Caleb was forty years old at this time when he went into the land, and it would be another thirty-eight years before he saw Canaan again. Furthermore, the battle to take the land took seven more years, meaning that at the end of the campaign, Caleb was eighty-five years old. All this while, for forty-five years, this man had remembered Hebron. And so when the fighting was nearly at an end and Caleb had the opportunity to go and take a portion of the land for himself, he asked Joshua, his friend and commander-in-chief, if he could conquer Hebron. Forty-five years earlier, Caleb had said that they could take it, and he was determined to show that it could be done, even though now he is eighty-five years old. In Joshua 14, he gave a great speech to Joshua.

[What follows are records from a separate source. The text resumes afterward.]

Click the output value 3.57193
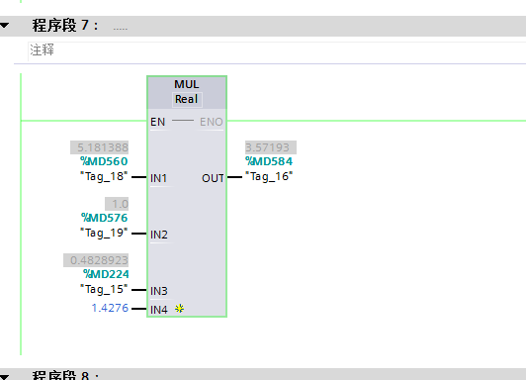Viewport: 526px width, 380px height. [x=270, y=147]
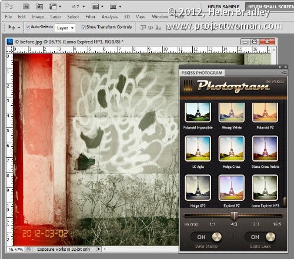Click the status bar preview icon beside zoom
Screen dimensions: 294x259
tap(29, 249)

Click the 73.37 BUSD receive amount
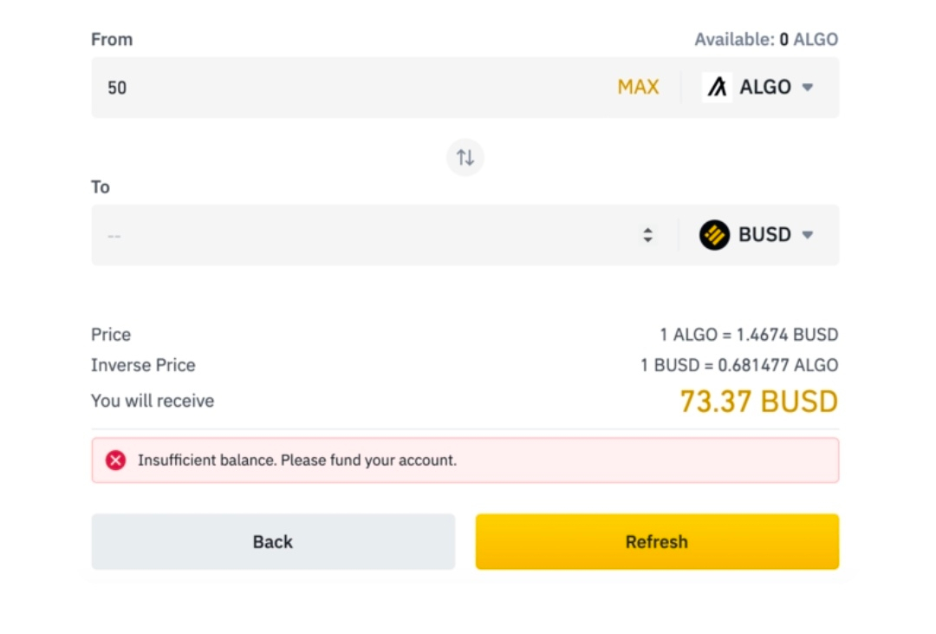pos(758,402)
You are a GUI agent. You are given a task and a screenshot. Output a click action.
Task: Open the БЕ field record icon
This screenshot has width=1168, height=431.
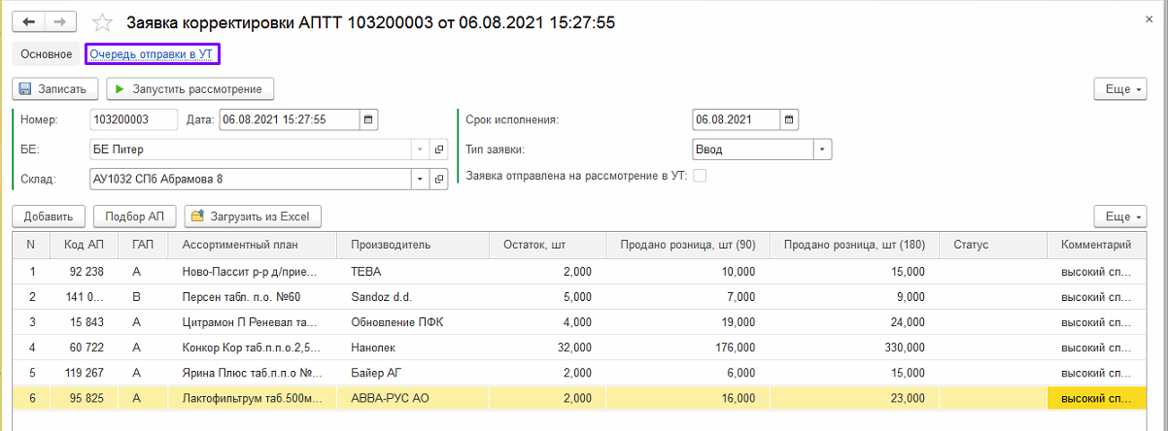439,149
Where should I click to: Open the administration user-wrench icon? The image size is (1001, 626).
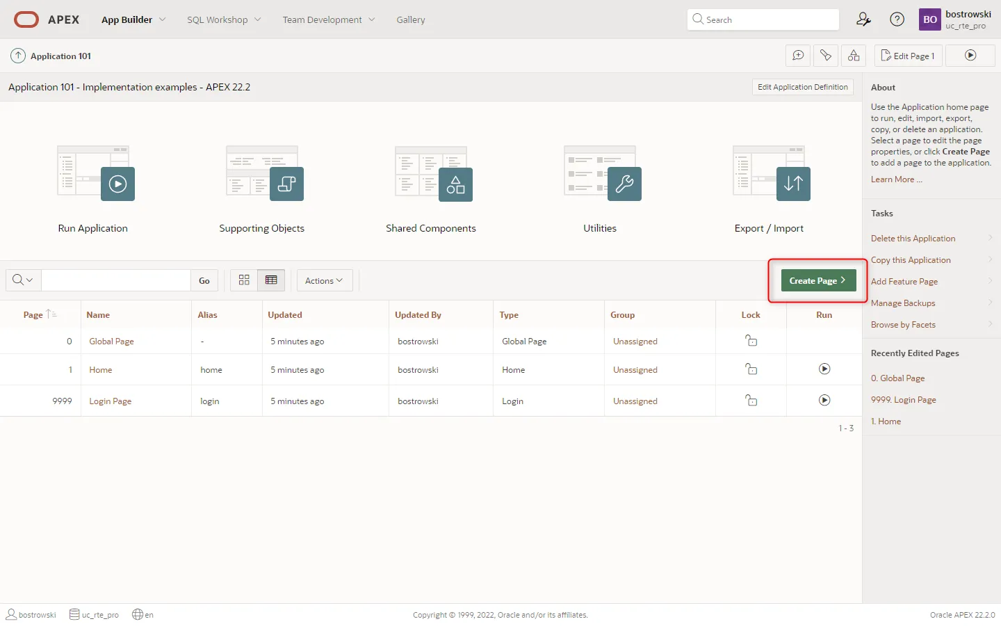coord(863,19)
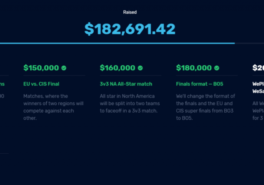Click the green checkmark beside $180,000
The height and width of the screenshot is (185, 264).
pos(217,68)
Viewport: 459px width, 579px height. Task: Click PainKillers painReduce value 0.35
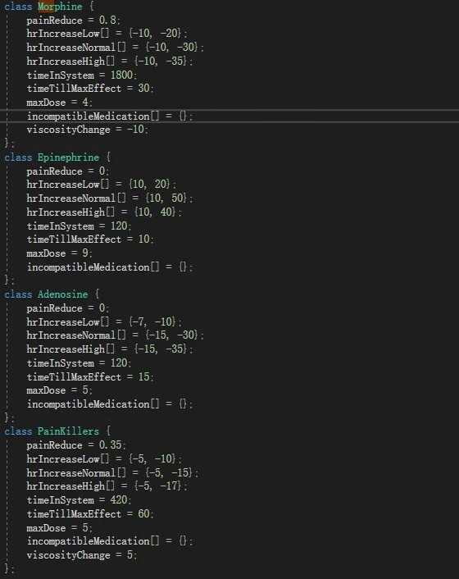[x=110, y=445]
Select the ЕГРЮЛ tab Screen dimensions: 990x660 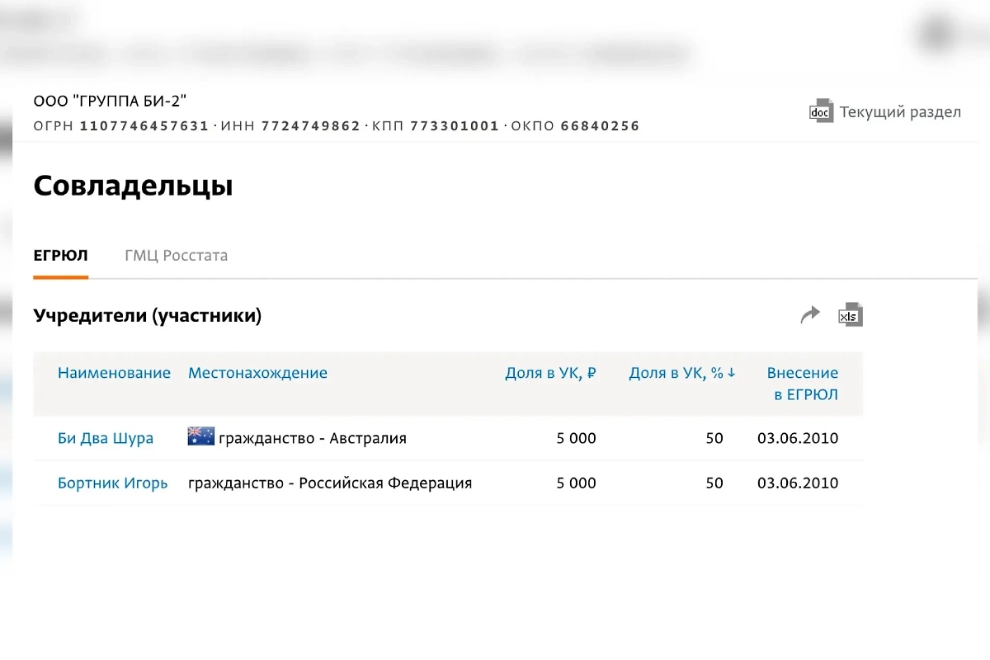(60, 255)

You know what the LORD said to Moses the man of God at Kadesh Barnea about you and me. I was forty years old when Moses the servant of the LORD sent me from Kadesh Barnea to explore the land. And I brought him back a report according to my convictions…. So on that day Moses swore to me, “The land on which your feet have walked will be your inheritance and that of your children forever, because you have followed the LORD my God wholeheartedly.” Now then, just as the LORD promised, he has kept me alive for forty-five years since the time he said this to Moses, while Israel moved about in the desert. So here I am today, eighty-five years old! I am still as strong today as the day Moses sent me out; I’m just as vigorous to go out to battle now as I was then. Now give me this hill country that the LORD promised me that day. You yourself heard then that the Amalekites were there and their cities were large and fortified, but, the LORD helping me, I will drive them out, just as he said (Josh. 14:6-7, 9-12).
And he did it. Caleb’s speech wasn’t braggadocio. He really did it because he trusted God.

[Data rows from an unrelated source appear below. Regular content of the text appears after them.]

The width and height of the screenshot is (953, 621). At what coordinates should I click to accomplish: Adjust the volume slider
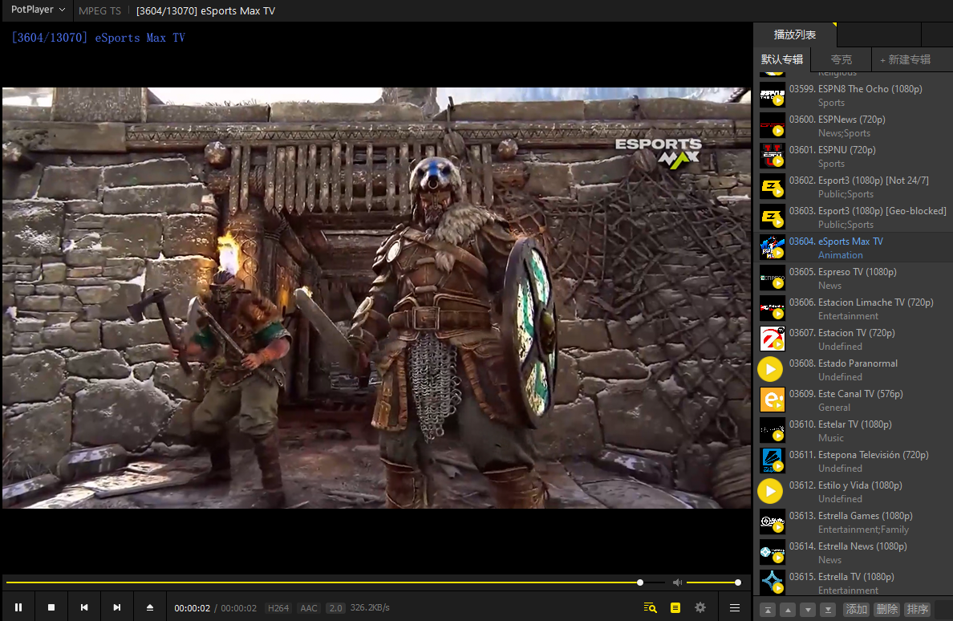(x=712, y=582)
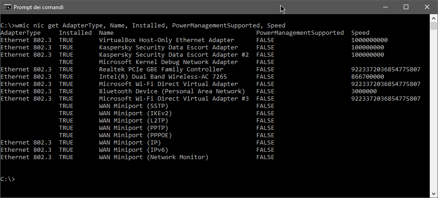Click the vertical scrollbar thumb

coord(433,26)
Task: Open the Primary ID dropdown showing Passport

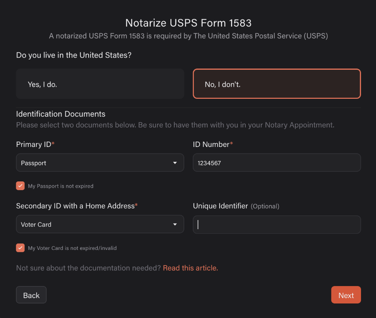Action: pyautogui.click(x=100, y=163)
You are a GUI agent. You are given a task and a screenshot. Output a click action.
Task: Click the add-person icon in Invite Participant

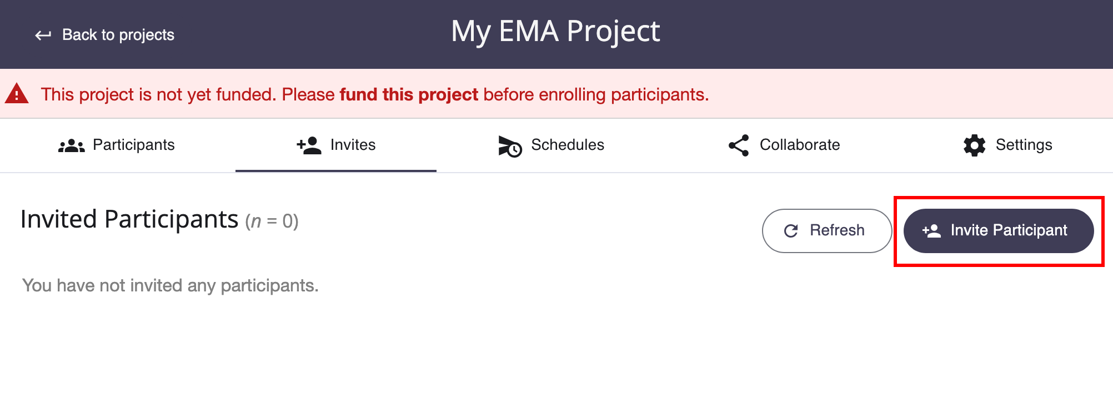pos(931,231)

We’re told that Caleb was given two main cities in the hill country. One was Hebron, the city he had remembered all those years, and the other was Debir. He wanted to take Hebron for himself, so he attacked it and he drove out the three descendants of Anak: Sheshai, Ahiman, and Talmai. They were a good bit older at the time as well, but he drove them out because he knew it could be done. Then he offered his daughter to the man who should be able to conquer Debir. A man named Othniel did, and so Caleb’s daughter was given to him. They were married and all of them settled down together in the hill country (see Joshua 15:13-19).

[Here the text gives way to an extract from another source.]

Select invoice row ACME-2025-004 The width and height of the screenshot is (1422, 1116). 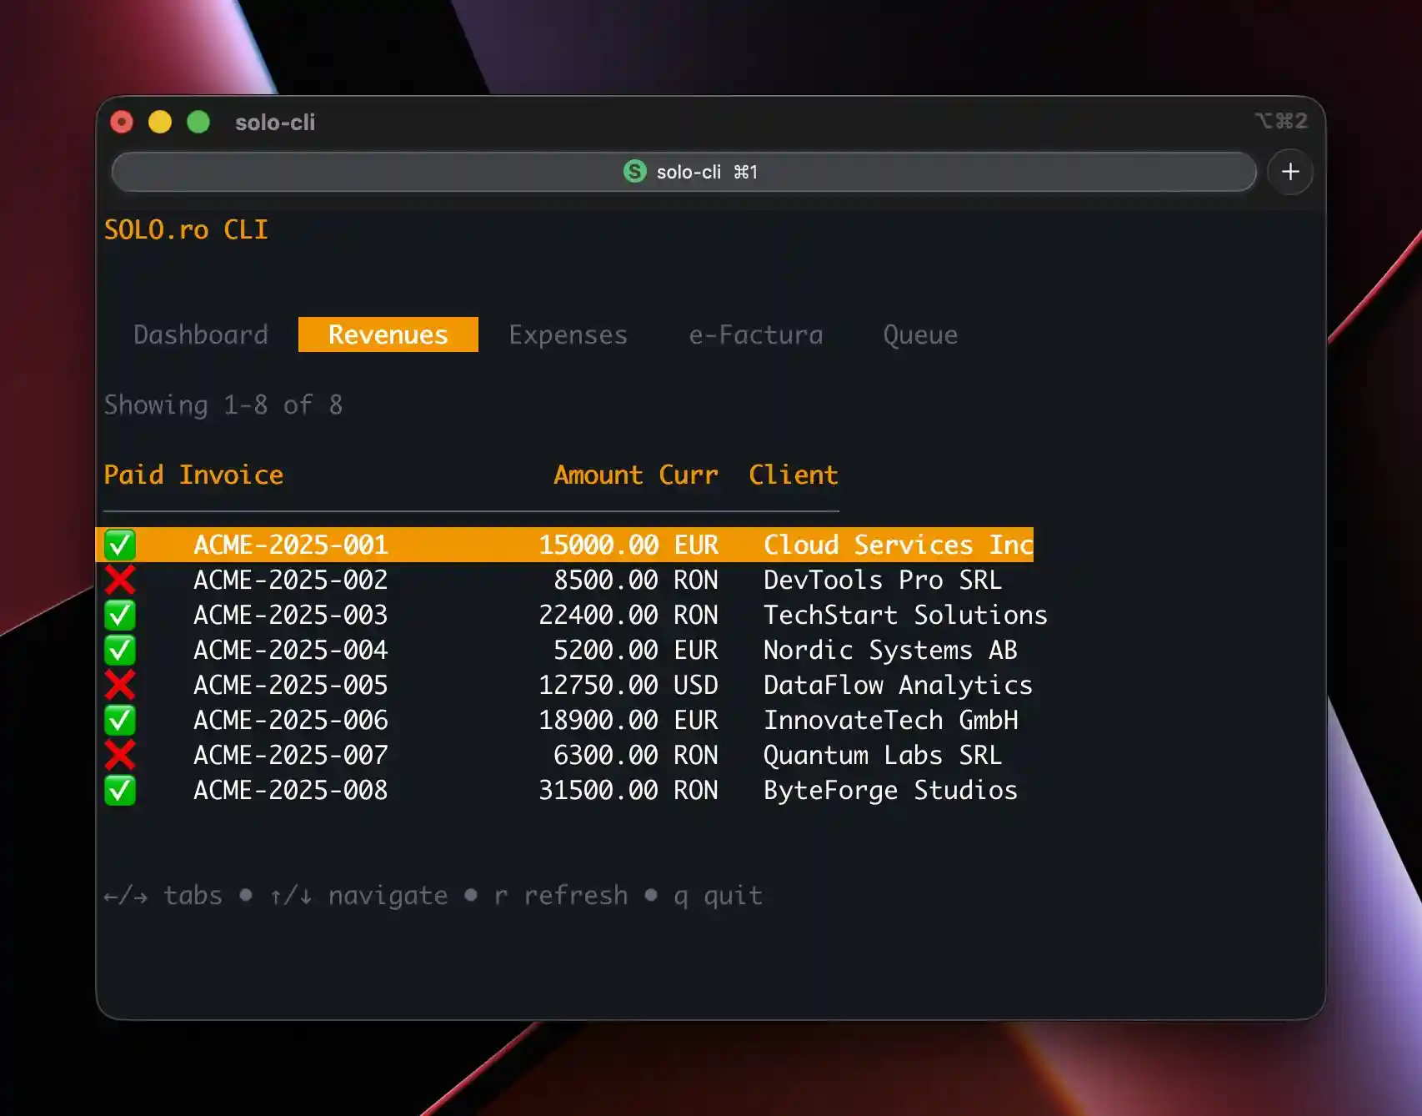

That’s a great story. It’s set over against the unbelief of the people, and the unbelief is tragic. However, in the midst of the tragedy of their unbelief something happens that is quite humorous, which has to do with the second report of the spies. After the ten spies described the Nephilim, they said, “We seemed like grasshoppers in our own eyes, and we looked the same to them” (Num. 13:33). None of the twelve spies had disagreed with what they had seen. They had seen the fruitful land and fortified cities and many people and giants. But you see, where they differed was in their awareness, or their lack of awareness, of God. The ten looked at the giants and when they saw the giants compared to themselves, they seemed to be like grasshoppers in their own eyes. But Caleb and Joshua had their eyes fixed on God rather than on themselves or the circumstances. From that perspective, it was the giants who look small. It all depends on where you have your eyes. That’s why they said, “Don’t be afraid of the people of the land, because we will swallow them up.” The ten spies said, “The land swallows up the people who are in it.” Caleb and Joshua said, “Their protection has gone and the Lord is with us. Don’t be afraid of them.” Alan Redpath writes, “The majority measured the giants against their own strength. Caleb and Joshua measured the giants against God. The majority trembled; the two triumphed. The majority had great giants but a little God. Caleb had a great God and little giants.”1
It might be a turning point in your life and make all the difference in the world that you would just decide that you are going to stand there with Caleb and Joshua, and take that approach to life as you go through it. If you look at the problems in life, you are always going to say the problems are greater than I am (unless you are absolutely arrogant). The problems are great, and it’s probably the case in your situation that they are greater than you are. You’re going to say “How in the world can I possibly overcome them?” The answer is, you can’t. But you see, if you put your eyes on God, it’s altogether different. You can’t do it, but God can. Now the question is, do you have a big God and little giants? Or do you have big giants and a little God? That really marks a fork in the road for many, many Christians.
Now this was a tense moment. The people at the very beginning seemed to have been undecided, and they are all gathered around to hear the spies’ reports. Ten spies give their report. Caleb gives a contrary report. The ten exaggerated in order to carry the day. The people follow along with the ten. Finally, Joshua speaks up, but Joshua can’t sway them either. The people are ready to elect a new leader to take them back to Egypt.
1Alan Redpath, Victorious Christian Living: Studies in the Book of Joshua (Westwood, NJ: Revell, 1955), 197-98; quoted in James Montgomery Boice, Joshua: We Will Serve the Lord (Old Tappan, NJ: Revell, 1989), 144.